Strauss graduated in 1958 with an A.B. in mathematics from Columbia University and in 1959 with an M.S. from the University of Chicago. [1] He received his Ph.D. from the Massachusetts Institute of Technology in 1962. His thesis was titled Scattering for hyperbolic equations and was supervised by Irving Segal. [2] [3] Strauss was a postdoctoral researcher for the academic year 1962–1963 at the University of Paris. He was a visiting assistant professor from 1963 to 1966 at Stanford University. At Brown University he was an associate professor from 1966 to 1971 and a full professor from 1971 to the present. [1]
Strauss has done research on "scattering theory in electromagnetism and acoustics, stability of waves, relativistic Yang-Mills theory, kinetic theory of plasmas, theory of fluids, and water waves." [4]
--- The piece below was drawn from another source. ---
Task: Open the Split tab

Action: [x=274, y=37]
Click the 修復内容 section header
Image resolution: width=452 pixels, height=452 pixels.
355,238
He has visited, for a semester or more, each of the following: C.U.N.Y., U. of Paris, University of Tokyo, M.I.T., University of Maryland, Yunnan University, Courant Institute (NYU), University of Houston, Inst. H. Poincare (Paris), Duke University and the Mittag-Leffler Institute (Sweden). During 2000-2007 he was the Editor-in-Chief of the SIAM Journal on Mathematical Analysis. Strauss is the author of more than 100 research articles and two books. [4]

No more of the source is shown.